Please filter the listing for the string "profile" and copy each matching line.

### Data for this exercise
------------------------------------------------------------

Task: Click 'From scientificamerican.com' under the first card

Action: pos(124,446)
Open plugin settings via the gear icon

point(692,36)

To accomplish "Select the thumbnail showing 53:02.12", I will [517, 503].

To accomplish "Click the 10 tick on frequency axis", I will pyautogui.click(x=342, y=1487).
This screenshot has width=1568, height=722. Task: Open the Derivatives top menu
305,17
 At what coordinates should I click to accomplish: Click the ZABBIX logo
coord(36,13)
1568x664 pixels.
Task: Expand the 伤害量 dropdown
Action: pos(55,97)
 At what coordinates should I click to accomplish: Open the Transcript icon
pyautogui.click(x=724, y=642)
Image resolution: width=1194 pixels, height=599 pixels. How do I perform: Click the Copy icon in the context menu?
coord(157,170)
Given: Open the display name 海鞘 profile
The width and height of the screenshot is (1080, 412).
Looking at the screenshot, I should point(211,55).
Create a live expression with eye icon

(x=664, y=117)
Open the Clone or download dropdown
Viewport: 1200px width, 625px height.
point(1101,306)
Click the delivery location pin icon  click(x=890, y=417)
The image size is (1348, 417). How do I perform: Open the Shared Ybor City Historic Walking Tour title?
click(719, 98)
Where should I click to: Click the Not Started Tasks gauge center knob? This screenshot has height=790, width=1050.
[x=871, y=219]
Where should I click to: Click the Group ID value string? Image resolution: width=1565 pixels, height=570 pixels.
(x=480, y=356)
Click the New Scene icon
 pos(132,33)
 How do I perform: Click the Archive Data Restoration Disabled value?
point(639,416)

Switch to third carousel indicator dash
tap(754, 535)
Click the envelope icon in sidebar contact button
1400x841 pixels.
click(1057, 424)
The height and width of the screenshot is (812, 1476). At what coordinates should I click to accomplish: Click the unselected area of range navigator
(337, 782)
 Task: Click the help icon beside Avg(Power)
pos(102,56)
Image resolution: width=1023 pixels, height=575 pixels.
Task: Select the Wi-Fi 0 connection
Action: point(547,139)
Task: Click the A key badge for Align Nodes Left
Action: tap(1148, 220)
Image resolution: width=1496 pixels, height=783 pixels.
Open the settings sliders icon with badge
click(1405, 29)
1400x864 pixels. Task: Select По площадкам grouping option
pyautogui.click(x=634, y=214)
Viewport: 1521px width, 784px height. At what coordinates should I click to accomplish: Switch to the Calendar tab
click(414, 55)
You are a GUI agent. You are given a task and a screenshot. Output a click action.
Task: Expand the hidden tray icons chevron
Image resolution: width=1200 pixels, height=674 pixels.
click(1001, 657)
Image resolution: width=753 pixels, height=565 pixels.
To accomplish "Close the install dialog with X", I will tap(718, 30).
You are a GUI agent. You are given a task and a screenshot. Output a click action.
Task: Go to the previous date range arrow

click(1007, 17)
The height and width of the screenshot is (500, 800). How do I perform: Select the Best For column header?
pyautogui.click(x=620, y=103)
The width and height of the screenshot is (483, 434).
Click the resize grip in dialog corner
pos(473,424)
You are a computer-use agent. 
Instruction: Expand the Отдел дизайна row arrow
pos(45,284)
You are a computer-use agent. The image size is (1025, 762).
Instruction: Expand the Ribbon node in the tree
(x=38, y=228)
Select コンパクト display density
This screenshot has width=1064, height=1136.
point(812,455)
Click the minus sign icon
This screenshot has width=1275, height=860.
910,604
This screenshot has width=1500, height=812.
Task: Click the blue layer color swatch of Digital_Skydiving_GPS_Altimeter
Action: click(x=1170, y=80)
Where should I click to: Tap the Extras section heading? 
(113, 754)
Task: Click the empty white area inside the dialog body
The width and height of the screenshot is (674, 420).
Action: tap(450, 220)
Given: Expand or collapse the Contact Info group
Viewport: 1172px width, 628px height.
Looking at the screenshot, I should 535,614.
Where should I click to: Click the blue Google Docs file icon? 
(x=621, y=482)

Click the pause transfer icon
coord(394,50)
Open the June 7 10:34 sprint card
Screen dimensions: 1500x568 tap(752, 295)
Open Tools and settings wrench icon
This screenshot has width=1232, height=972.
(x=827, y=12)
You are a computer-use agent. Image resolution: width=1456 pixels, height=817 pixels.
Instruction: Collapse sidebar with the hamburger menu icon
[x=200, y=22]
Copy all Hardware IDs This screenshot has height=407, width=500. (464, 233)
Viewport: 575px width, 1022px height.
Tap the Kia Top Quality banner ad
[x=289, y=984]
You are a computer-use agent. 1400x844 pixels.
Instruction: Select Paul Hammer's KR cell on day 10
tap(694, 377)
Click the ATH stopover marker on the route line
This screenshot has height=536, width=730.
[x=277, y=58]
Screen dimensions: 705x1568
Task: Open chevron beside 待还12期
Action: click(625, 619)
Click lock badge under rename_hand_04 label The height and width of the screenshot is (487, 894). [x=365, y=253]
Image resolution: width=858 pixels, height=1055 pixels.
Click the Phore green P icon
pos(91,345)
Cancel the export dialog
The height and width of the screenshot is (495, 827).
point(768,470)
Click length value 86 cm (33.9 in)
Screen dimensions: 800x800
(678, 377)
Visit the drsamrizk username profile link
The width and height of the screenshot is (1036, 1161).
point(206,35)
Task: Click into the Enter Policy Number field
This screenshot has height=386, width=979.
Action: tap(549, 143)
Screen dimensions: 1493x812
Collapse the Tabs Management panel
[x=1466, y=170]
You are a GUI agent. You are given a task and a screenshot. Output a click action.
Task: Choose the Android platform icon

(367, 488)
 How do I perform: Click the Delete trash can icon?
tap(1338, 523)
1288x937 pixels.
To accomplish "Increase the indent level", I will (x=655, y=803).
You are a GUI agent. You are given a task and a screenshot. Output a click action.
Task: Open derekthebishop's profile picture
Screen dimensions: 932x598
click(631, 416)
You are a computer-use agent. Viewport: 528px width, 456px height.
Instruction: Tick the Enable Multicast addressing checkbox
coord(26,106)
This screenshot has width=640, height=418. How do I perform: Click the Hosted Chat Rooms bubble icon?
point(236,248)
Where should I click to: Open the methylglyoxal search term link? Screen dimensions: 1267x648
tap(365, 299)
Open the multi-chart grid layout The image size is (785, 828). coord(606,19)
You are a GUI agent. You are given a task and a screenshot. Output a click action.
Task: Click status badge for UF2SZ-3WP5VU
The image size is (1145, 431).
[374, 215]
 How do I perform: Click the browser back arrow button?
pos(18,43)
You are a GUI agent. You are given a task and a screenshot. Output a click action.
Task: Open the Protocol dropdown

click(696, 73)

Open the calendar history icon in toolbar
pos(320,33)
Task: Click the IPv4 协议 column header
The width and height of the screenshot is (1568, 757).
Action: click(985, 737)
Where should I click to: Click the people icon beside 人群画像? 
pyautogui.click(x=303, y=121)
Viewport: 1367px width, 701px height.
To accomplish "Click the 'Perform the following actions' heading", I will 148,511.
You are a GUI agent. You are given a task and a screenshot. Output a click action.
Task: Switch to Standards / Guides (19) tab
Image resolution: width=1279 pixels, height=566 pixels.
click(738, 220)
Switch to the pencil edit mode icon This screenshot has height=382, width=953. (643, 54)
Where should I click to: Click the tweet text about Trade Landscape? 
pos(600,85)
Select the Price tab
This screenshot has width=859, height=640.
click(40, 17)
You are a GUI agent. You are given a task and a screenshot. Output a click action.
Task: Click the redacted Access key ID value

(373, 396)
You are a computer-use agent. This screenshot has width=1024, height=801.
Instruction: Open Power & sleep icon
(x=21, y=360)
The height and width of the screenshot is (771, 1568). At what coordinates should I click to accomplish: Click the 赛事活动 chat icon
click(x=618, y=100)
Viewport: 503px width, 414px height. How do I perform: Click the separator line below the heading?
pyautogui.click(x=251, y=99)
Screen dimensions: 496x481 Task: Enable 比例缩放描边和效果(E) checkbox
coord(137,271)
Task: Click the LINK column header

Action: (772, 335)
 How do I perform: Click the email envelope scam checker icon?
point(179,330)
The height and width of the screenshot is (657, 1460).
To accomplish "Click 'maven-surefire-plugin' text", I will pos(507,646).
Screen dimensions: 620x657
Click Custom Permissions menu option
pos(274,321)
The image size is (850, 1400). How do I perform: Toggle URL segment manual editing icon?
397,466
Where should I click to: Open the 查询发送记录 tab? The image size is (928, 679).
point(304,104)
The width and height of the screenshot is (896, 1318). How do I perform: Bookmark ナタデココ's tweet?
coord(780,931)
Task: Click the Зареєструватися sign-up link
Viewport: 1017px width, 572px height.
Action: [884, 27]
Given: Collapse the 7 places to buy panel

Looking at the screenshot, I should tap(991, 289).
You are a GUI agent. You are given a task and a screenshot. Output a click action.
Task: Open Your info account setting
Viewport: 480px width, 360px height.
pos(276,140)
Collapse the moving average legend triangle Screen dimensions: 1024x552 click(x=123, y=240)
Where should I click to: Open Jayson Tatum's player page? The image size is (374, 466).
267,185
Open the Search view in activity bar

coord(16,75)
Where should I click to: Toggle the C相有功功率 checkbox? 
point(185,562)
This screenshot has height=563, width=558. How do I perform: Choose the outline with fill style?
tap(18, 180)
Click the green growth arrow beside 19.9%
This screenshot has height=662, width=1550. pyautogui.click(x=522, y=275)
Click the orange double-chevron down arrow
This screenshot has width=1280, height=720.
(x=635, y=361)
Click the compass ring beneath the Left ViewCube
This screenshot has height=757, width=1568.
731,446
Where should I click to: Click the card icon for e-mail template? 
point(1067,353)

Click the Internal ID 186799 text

------------------------------------------------------------

### Result for this exercise
Given: Open the display name 海鞘 profile
Visit the drsamrizk username profile link
Task: Open derekthebishop's profile picture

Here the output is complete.